While welcoming Labour’s pledge to clear the NHS waiting list backlog within five years (Report, 28 May), I wish the shadow health secretary, Wes Streeting, would be a little more explicit regarding the proposed use of the private sector in this task. The last Labour government – which did make use of private provision – was able to reduce waiting lists, but the longer-term consequence has been the greater institutionalisation of private practice by NHS staff. The deliberate running down of the NHS under the Conservatives has meant that going private is now the norm far more often, even for patients who can barely afford it.

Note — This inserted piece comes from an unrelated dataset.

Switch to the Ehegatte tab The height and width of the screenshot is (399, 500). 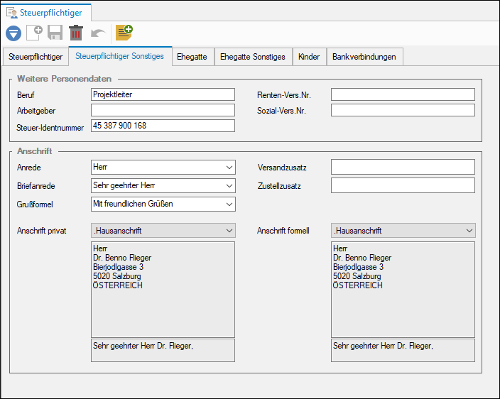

The next Labour government must learn from the mistakes of the Blair/Brown era, when patients on lengthy waiting lists found themselves, in some instances, seen in the private sector by the same consultants who hadn’t the time to see them in the NHS. The NHS rewards doctors who moonlight in the private sector by awarding contracts to the companies they work for, to treat its patients. And they are paid at a significantly higher rate. The result is that we have a system that divests the NHS of key staff while at the same time costing considerably more for treatment. We are effectively incentivising these doctors to build up their NHS waiting lists.
Labour’s challenge is to get medical staff working part-time in the private sector to commit themselves fully to the NHS. It will cost money, but rather a lot is being thrown at these private companies and could be used more effectively.
David Hinchliffe
Chair, Commons health select committee 1997-2005
• You report that Labour is planning to clear NHS waiting lists by using private sector staff and creating more appointments. However, hundreds of thousands of hospital appointments are postponed or cancelled because beds are occupied by patients whose discharge is delayed due to the broken and chaotic care system.
Now is the time to overhaul adult social care. Successive Conservative administrations have shelved plans to address this issue as too difficult or too expensive. David Cameron’s Dilnot commission, Theresa May’s “dementia tax” and Boris Johnson’s health and care tax proposals have all been kicked into the long grass.
Conscientious care workers are struggling to do their jobs well at subsistence wages, but the largely privatised adult social care system is fragmented and disorganised. It is clear that it should be brought back to democratic control.
So let’s hear about Keir Starmer’s plan for a national care service. It has the potential to reduce waiting lists, provide better care and ultimately save money for everyone.
Norman Edwards
Highworth, Wiltshire
• Wes Streeting is right to be cautious – cutting waiting lists and reforming the NHS will take time, given the state of our public finances. But there is one thing he can do that wouldn’t cost any money yet would make a fundamental difference: restoring the statutory duty of the secretary of state to provide NHS services. That duty was removed by the coalition government’s Health and Social Act 2012.
Today, we have the curious situation in which the government funds the NHS, but the latter is not accountable to the former. In 2012, Andy Burnham, then shadow health secretary, vowed to repeal the act if Labour gained power. The party should do the same in 2024.